Personalized Antidepressant Selection and Pathway to Novel Treatments: Clinical Utility of Targeting Inflammation.

机构信息

Center for Depression Research and Clinical Care, UT Southwestern Medical Center, Dallas, TX 75390, USA.

出版信息

Int J Mol Sci. 2018 Jan 12;19(1):233. doi: 10.3390/ijms19010233.

Abstract

Major depressive disorder (MDD) is a chronic condition that affects one in six adults in the US during their lifetime. The current practice of antidepressant medication prescription is a trial-and-error process. Additionally, over a third of patients with MDD fail to respond to two or more antidepressant treatments. There are no valid clinical markers to personalize currently available antidepressant medications, all of which have similar mechanisms targeting monoamine neurotransmission. The goal of this review is to summarize the recent findings of immune dysfunction in patients with MDD, the utility of inflammatory markers to personalize treatment selection, and the potential of targeting inflammation to develop novel antidepressant treatments.

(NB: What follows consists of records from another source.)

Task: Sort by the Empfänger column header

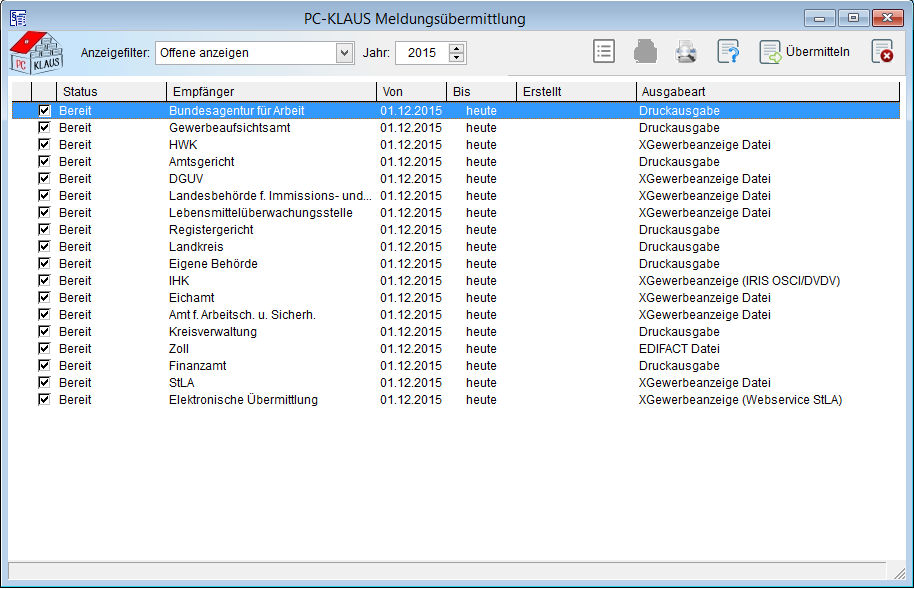Action: (270, 92)
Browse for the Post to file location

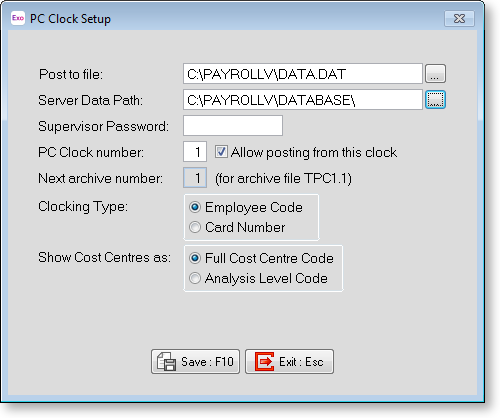coord(435,74)
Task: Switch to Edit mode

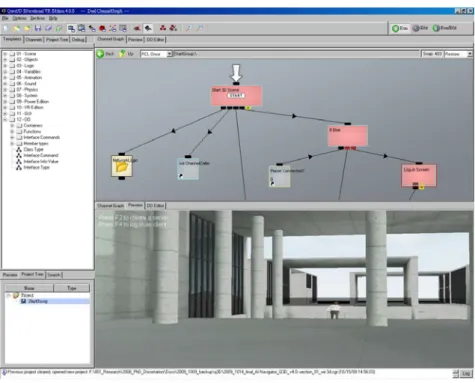Action: pyautogui.click(x=420, y=28)
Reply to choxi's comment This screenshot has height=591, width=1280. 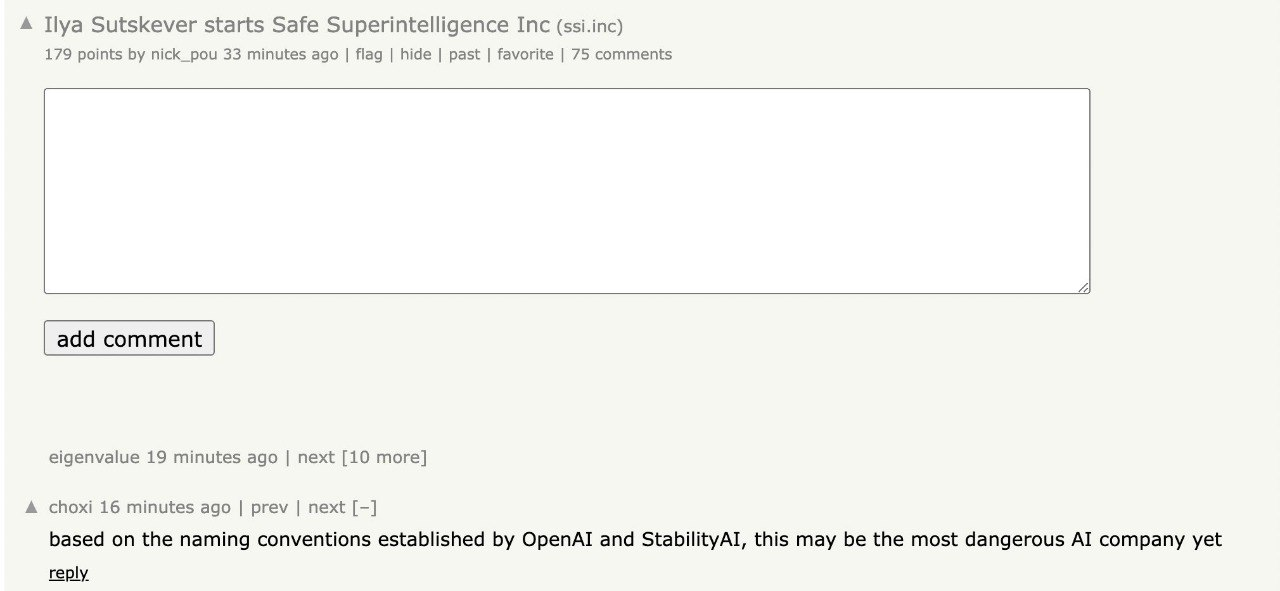click(68, 573)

To personalize antidepressant prescription, a c-reactive protein (CRP)-matched treatment assignment can be rapidly implemented in clinical practice with point-of-care fingerstick tests. With this approach, 4.5 patients need to be treated for 1 additional remission as compared to a CRP-mismatched treatment assignment. Anti-cytokine treatments may be effective as novel antidepressants. Monoclonal antibodies against proinflammatory cytokines, such as interleukin 6, interleukin 17, and tumor necrosis factor α, have demonstrated antidepressant effects in patients with chronic inflammatory conditions who report significant depressive symptoms. Additional novel antidepressant strategies targeting inflammation include pharmaceutical agents that block the effect of systemic inflammation on the central nervous system. In conclusion, inflammatory markers offer the potential not only to personalize antidepressant prescription but also to guide the development of novel mechanistically-guided antidepressant treatments.

摘要

重度抑郁症(MDD)是一种慢性疾病,在美国,每六个成年人中就有一个人在其一生中会受到影响。目前的抗抑郁药物处方实践是一个试错的过程。此外,超过三分之一的 MDD 患者对两种或更多种抗抑郁治疗没有反应。目前没有有效的临床标志物可以针对个体使用现有的抗抑郁药物,所有这些药物都具有针对单胺神经传递的相似机制。本综述的目的是总结 MDD 患者免疫功能障碍的最新发现、炎症标志物在个性化治疗选择中的应用,以及靶向炎症开发新型抗抑郁治疗的潜力。为了个性化抗抑郁药物的处方,C 反应蛋白(CRP)匹配的治疗方案可以通过即时护理指尖测试在临床实践中快速实施。通过这种方法,与 CRP 不匹配的治疗方案相比,需要治疗 4.5 个患者才能增加 1 个缓解。抗细胞因子治疗可能是有效的新型抗抑郁药。针对促炎细胞因子的单克隆抗体,如白细胞介素 6、白细胞介素 17 和肿瘤坏死因子 α,已在报告有明显抑郁症状的慢性炎症患者中显示出抗抑郁作用。针对炎症的其他新型抗抑郁策略包括阻断全身炎症对中枢神经系统影响的药物制剂。总之,炎症标志物不仅有可能个性化抗抑郁药物的处方,还有可能指导新型机制导向的抗抑郁治疗的开发。